I just now got out of a three-and-a-half-hour rehearsal for the concert I’m presenting next week, of my Open Instrumentation Ensemble at Bard. December 14 at 7:30 in Bard Hall, we’ll be presenting the following marathon program:
Philip Glass: Music in Fifths
Willy Berliner: Persistence of Vision*
Samuel Vriezen: The Weather Riots
Frederic Rzewski: Attica
Brian Baumbusch: Cyclical Counterpoint with Sangse*
Rzewski: Les Moutons de Panurge
Julius Eastman: Gay Guerrilla
Jonathan Nocera: Blues for Julius Eastman*
Rhys Chatham: Guitar Trio
Terry Riley: In C
The pieces with asterisks are by Bard students, written for the ensemble. The historical highlight is Eastman’s Gay Guerrilla, which is scored for multiples of any instrument; he always performed it with pianos, and we’re giving what is, as far as I know, the world premiere of an electric guitar version. The students love the piece (you’ll note one of them wrote a piece dedicated to Julius), and they did a dynamite job of playing it tonight. When they started echoing the hymn “A Mighty Fortress Is Our God” back and forth, which Julius subverted as a gay manifesto, it was a goosebump moment, and I suddenly felt his sardonic spirit fill the room. To be an audience of one at such a performance (since the other players had gone home) was a humbling privilege. I hadn’t directed an ensemble since 1976 – the year I gave the Dallas premieres of some pieces by Reich, Glass, and Riley at Carruth Auditorium at SMU – and I have little experience to remind me how fulfilling it is.
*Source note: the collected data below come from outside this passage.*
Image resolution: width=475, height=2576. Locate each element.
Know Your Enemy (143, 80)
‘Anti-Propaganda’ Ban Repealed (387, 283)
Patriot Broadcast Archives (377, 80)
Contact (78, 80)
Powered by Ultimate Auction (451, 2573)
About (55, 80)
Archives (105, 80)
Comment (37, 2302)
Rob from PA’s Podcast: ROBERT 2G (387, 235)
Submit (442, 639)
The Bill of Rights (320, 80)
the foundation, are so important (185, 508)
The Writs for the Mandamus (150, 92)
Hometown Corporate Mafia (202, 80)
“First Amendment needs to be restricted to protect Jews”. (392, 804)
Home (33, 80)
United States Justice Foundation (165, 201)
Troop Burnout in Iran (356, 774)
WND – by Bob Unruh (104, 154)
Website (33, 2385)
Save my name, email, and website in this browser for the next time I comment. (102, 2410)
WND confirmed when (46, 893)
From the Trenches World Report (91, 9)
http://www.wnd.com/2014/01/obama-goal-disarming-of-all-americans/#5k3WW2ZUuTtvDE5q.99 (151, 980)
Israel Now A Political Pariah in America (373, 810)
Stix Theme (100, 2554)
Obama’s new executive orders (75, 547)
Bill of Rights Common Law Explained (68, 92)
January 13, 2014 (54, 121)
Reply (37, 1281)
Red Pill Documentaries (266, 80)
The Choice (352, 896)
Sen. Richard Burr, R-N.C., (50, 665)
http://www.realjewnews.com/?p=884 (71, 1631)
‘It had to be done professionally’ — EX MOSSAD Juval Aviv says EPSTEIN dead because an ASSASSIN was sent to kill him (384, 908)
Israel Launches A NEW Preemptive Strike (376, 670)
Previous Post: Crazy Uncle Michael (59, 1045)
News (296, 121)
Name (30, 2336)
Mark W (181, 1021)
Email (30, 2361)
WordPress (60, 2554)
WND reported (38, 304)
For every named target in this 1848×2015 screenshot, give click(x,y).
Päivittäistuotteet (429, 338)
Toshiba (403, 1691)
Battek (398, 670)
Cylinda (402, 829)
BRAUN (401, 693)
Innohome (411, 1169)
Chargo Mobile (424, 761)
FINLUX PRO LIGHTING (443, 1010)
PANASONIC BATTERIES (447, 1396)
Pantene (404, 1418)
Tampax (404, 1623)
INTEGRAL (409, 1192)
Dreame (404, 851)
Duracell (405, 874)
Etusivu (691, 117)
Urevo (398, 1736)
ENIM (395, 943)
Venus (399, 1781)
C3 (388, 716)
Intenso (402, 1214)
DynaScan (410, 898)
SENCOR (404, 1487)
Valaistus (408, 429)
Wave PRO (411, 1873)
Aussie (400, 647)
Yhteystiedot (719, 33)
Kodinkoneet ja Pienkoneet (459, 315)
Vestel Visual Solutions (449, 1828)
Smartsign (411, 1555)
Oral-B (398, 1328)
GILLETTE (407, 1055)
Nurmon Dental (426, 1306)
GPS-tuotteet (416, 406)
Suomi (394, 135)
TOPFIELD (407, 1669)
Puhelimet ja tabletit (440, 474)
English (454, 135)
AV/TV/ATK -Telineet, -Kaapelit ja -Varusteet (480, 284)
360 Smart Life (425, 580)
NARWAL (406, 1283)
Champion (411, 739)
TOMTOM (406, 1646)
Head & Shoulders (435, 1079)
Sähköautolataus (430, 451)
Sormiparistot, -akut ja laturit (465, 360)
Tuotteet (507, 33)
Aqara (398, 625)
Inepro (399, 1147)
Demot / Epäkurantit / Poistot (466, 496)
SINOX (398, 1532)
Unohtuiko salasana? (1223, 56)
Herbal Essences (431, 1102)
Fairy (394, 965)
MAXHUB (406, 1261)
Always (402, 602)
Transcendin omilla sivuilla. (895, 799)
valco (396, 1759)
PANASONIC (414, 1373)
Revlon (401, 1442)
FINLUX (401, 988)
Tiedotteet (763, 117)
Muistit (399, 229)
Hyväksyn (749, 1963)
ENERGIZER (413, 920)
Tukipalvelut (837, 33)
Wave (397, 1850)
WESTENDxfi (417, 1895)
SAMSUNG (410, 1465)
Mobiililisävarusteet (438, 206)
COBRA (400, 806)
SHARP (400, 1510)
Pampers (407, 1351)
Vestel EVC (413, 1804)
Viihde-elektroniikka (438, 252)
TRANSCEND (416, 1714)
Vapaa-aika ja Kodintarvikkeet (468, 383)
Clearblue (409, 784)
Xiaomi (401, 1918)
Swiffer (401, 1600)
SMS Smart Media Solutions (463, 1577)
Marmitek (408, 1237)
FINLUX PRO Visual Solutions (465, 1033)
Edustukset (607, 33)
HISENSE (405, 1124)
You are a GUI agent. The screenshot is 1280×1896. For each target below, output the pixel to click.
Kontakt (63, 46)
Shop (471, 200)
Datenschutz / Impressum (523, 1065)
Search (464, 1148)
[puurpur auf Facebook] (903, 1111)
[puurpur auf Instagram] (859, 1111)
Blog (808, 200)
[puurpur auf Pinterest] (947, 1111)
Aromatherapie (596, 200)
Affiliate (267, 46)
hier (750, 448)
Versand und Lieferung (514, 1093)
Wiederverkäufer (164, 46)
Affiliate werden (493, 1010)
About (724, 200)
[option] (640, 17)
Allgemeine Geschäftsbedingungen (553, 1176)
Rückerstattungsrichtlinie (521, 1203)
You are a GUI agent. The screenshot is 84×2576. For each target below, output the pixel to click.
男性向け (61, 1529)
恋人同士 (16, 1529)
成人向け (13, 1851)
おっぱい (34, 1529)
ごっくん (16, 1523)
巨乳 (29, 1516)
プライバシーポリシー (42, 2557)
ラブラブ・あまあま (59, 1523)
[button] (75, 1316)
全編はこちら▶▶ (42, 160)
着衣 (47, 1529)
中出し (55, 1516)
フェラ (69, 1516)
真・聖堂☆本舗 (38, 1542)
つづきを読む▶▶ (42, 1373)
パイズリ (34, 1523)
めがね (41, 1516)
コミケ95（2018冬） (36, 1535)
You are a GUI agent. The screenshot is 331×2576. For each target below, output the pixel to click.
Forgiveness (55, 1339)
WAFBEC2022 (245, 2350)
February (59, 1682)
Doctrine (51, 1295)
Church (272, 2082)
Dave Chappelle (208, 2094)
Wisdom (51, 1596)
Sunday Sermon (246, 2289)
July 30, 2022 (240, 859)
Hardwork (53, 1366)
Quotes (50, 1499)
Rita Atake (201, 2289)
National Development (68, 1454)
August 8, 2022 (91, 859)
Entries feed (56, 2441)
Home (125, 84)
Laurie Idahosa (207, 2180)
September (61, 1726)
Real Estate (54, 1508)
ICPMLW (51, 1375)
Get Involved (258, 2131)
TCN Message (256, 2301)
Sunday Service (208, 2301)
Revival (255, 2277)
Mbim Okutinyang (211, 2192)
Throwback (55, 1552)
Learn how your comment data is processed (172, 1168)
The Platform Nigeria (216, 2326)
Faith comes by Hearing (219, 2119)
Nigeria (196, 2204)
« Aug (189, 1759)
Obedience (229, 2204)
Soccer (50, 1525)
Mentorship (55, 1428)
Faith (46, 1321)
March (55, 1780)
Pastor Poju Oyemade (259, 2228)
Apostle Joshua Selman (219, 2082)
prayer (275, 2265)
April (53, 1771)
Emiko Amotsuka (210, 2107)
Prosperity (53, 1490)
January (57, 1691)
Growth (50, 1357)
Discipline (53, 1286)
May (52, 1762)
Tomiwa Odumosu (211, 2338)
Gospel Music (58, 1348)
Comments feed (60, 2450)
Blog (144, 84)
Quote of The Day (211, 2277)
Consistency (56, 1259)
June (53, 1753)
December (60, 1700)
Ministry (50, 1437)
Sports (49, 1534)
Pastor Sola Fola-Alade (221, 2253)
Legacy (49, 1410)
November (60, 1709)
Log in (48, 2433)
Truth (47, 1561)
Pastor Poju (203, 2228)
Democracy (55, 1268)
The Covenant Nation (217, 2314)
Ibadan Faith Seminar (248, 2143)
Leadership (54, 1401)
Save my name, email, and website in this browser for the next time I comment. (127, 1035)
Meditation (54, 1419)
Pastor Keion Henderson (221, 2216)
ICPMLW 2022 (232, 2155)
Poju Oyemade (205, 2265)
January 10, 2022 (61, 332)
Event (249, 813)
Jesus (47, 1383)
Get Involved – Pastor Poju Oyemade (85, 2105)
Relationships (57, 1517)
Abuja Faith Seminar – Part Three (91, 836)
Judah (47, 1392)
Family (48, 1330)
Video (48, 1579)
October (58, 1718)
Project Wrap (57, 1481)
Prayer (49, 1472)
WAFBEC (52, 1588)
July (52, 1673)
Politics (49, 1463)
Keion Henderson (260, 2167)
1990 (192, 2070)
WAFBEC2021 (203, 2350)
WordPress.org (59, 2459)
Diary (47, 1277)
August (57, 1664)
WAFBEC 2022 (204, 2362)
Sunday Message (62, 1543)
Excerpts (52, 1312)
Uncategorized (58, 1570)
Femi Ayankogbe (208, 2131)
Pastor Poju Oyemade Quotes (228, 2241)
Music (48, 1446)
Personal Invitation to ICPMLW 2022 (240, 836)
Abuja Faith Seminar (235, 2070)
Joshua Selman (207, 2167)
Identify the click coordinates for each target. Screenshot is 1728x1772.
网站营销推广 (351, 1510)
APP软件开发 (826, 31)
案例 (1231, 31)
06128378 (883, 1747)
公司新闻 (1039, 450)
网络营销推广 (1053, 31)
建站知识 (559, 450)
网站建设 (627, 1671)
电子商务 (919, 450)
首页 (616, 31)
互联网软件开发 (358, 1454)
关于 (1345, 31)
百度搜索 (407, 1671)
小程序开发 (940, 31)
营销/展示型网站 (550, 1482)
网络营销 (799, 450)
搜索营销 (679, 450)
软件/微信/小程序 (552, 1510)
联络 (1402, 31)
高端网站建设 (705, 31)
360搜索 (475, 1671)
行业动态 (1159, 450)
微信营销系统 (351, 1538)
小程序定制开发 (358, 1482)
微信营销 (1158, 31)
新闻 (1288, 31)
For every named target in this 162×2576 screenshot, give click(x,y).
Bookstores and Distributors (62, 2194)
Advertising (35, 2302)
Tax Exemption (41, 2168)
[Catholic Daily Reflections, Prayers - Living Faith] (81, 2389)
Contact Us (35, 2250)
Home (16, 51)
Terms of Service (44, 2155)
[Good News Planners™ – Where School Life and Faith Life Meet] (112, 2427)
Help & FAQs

I’m also very proud that these students will graduate free from the academic fallacy that a score must be a complete and detailed reflection of a predetermined sonic image; that they’ll always know that compelling music can be made with repeat signs, gradual processes, and considerable performer latitude, and that it can be a real blast to try out the same music with a variety of different instrumentations, and with diverse dynamic shadings. The student pieces allow lots of performer decisions, and the composers have had fun experimenting with different rules and combinations in rehearsal – so utterly different from the classical experience in which they’re expected to notate every nuance for professional players who will execute their notation with computer-like precision. The students’ enthusiasm and dedication have astonished me, and made me proud that I have this important Downtown repertoire, and attitude, to pass on to them.